> _EXERCISE INSTRUCTIONS_
Search the listing below for lines containing the string "Check". Reply with their count only.

*** MATERIAL TO PROCESS ***

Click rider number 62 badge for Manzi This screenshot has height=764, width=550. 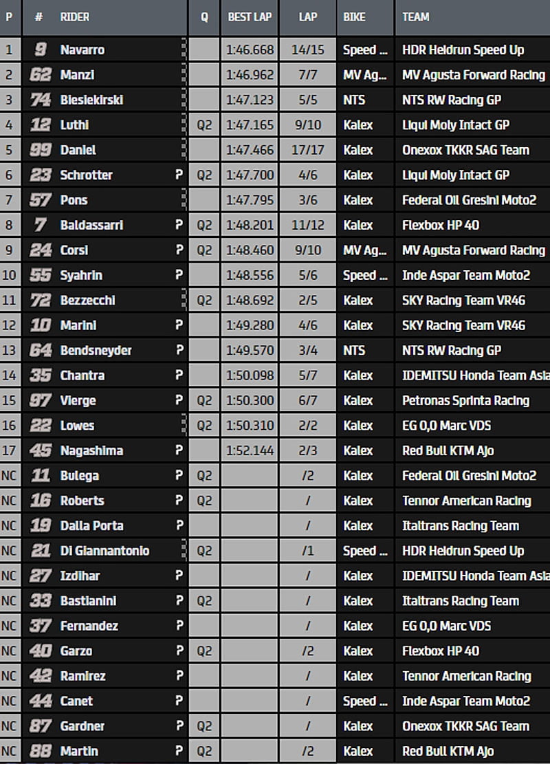click(x=41, y=75)
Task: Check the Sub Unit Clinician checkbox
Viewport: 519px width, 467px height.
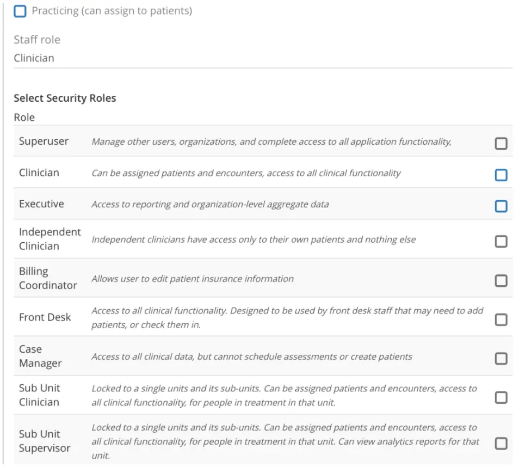Action: click(501, 397)
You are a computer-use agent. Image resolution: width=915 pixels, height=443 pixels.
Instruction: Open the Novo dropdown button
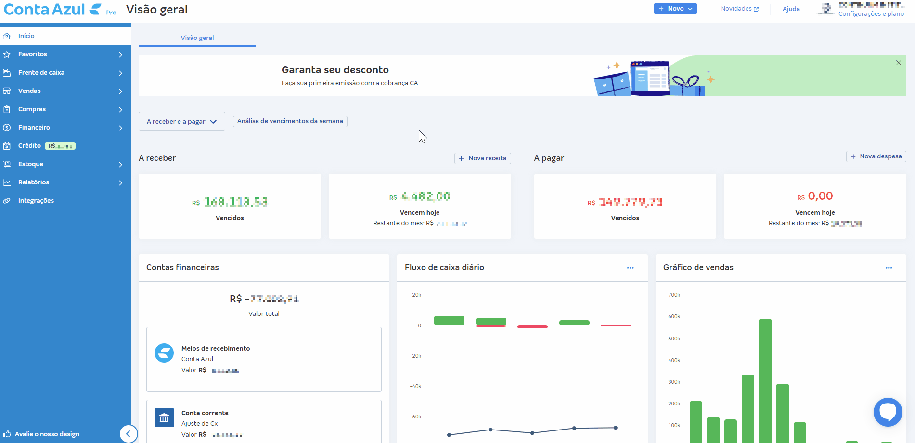675,9
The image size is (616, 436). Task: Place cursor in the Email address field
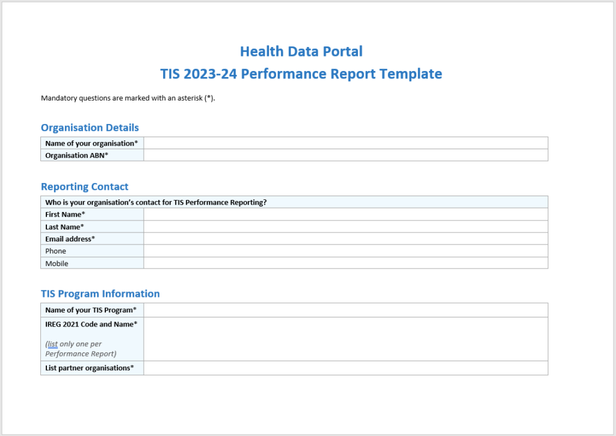(x=345, y=239)
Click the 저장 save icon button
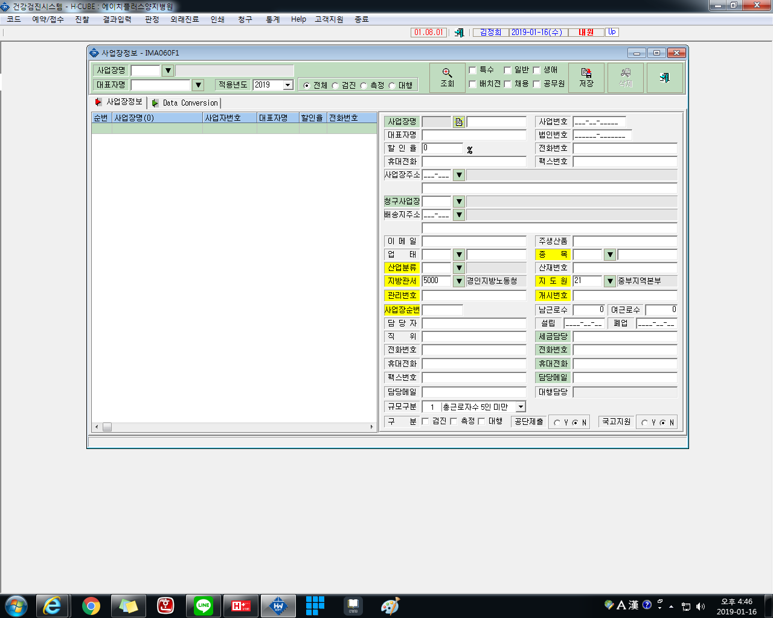Viewport: 773px width, 618px height. [x=586, y=78]
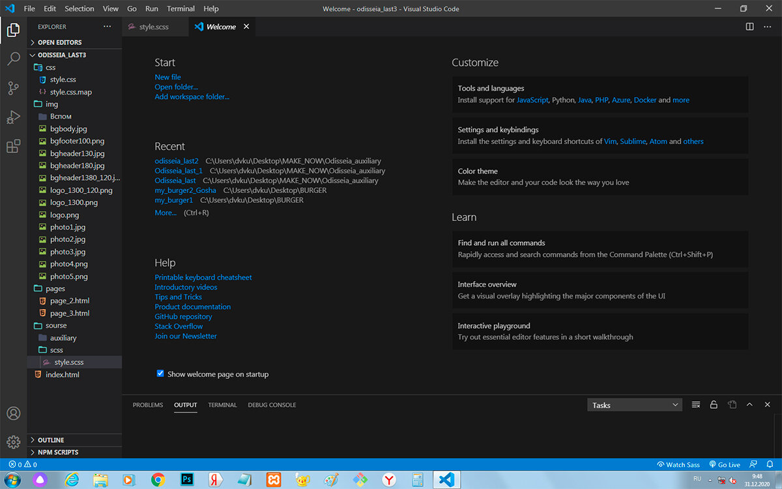Open the GitHub repository help link
This screenshot has height=489, width=782.
[x=182, y=316]
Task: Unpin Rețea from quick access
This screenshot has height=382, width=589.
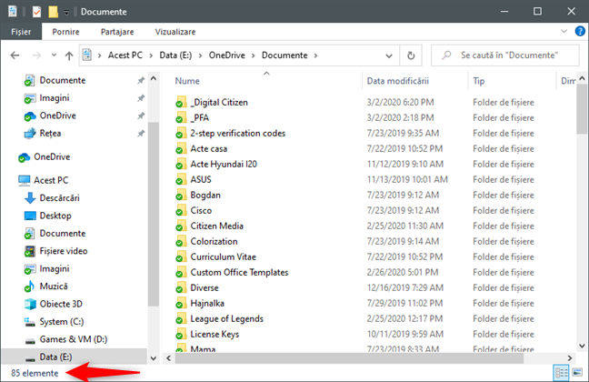Action: [x=141, y=133]
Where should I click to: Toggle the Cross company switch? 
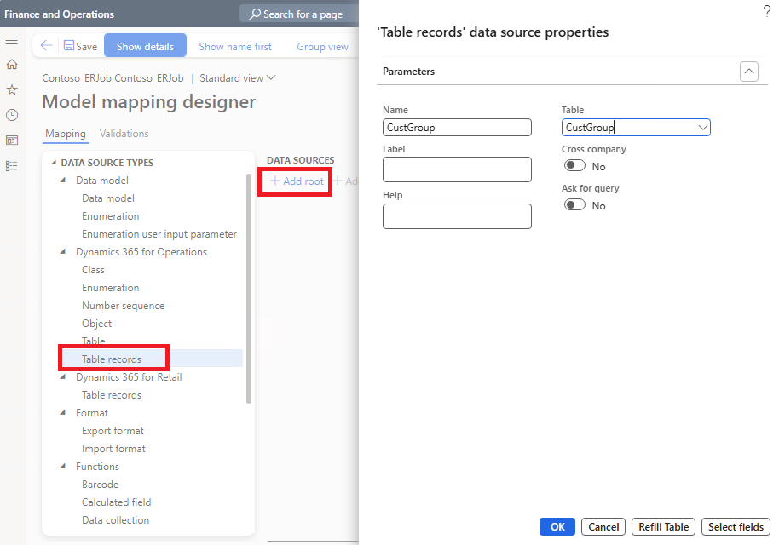tap(574, 166)
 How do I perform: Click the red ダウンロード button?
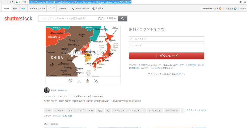pyautogui.click(x=166, y=56)
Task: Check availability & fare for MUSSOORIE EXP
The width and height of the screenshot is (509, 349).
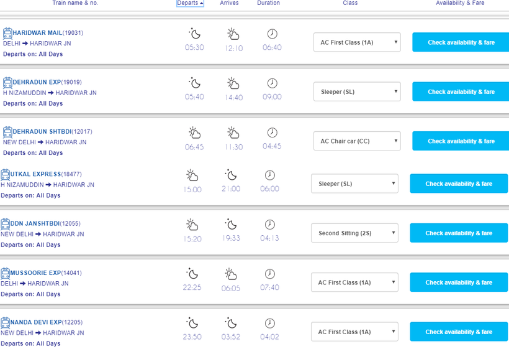Action: pyautogui.click(x=459, y=282)
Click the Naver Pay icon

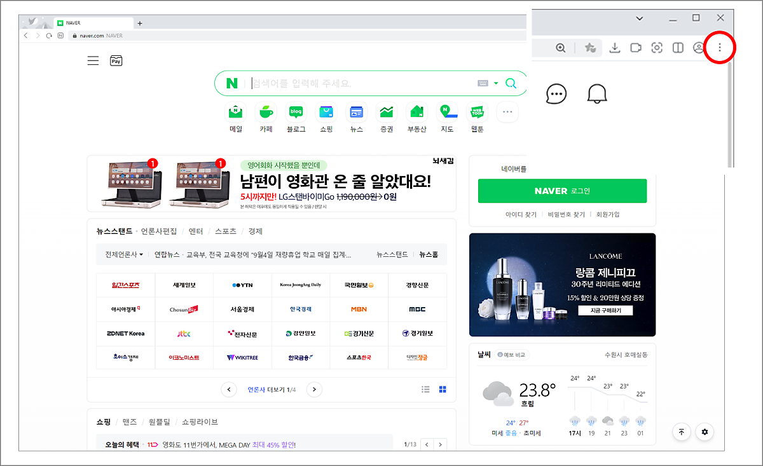click(116, 61)
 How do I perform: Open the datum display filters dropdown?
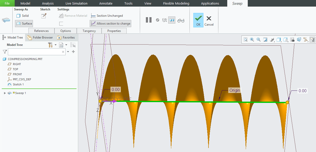point(305,40)
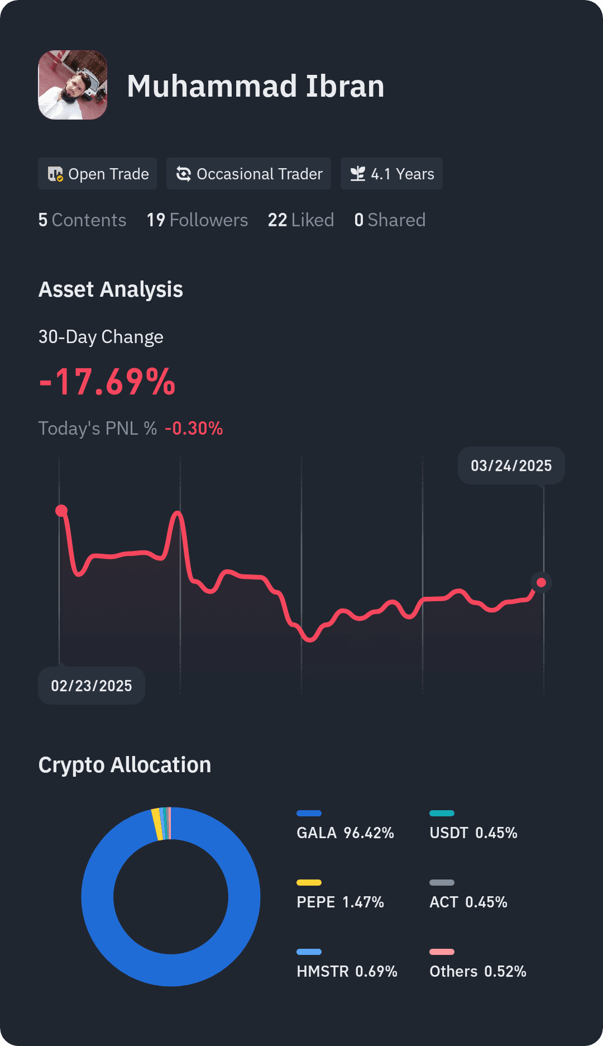Click Muhammad Ibran's profile avatar

click(x=73, y=85)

***

> _RESPONSE TO THE EXERCISE_
2